## Selected passage
In 1377, the great Pope Gregory XI, who broke the chains of captivity in Avignon, wished to add a vigil to the solemnity of our Lady's birthday. But whether he merely expressed a desire to this effect, as did his successor Urban VI with regard to a fast on the eve of the Visitation, or whether for some other reason, the intentions of the holy Pope were carried out for only a very short time during the years of trouble that followed his death.
Together with the Church, let us ask, as the fruit of this sweet feast, for that peace which seems to flee ever farther and farther from our unhappy times. Our Lady was born during the second of the three periods of universal peace wherewith the reign of Augustus was blest, the last of which ushered in the Prince of Peace Himself.

## Supplied information
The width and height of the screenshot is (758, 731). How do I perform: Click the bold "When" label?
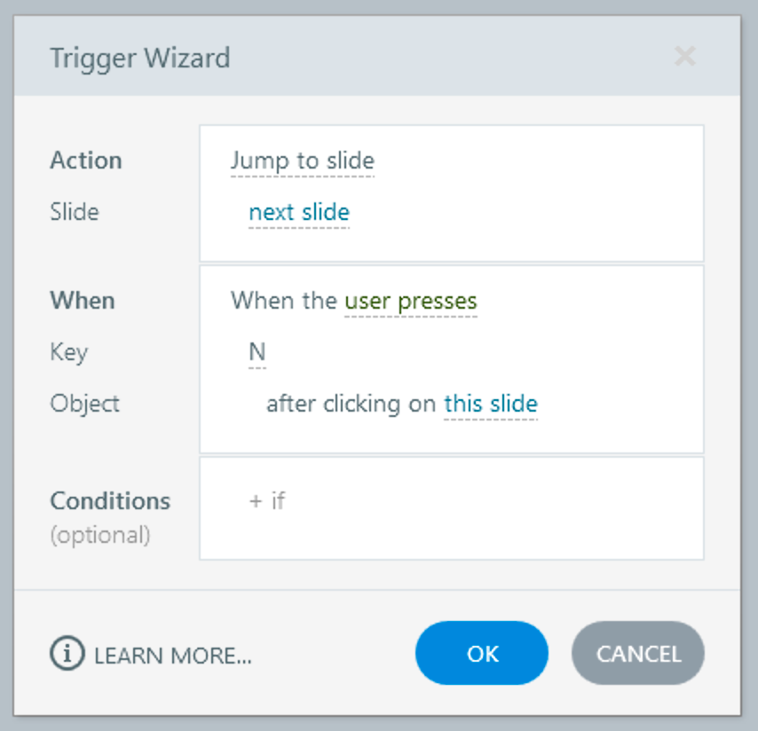83,301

## What you need to do
1 - Echo the passage on the feast of Our Lady's birthday from "In 1377, the" to "followed his death.".
2 - Shorten the paragraph of the passage on the feast of Our Lady's birthday that begins "In 1377, the great Pope Gregory XI," keeping its main facts.
The listing is not needed for anything here.

## Expected answers
1 -
In 1377, the great Pope Gregory XI, who broke the chains of captivity in Avignon, wished to add a vigil to the solemnity of our Lady's birthday. But whether he merely expressed a desire to this effect, as did his successor Urban VI with regard to a fast on the eve of the Visitation, or whether for some other reason, the intentions of the holy Pope were carried out for only a very short time during the years of trouble that followed his death.

2 - In 1377, Pope Gregory XI, who ended the captivity in Avignon, wanted to add a vigil to the feast of Our Lady's birthday. He may only have expressed this as a wish, as his successor Urban VI did about a fast before the Visitation, or there may have been another reason. In either case, his intention was observed only briefly in the troubled years after his death.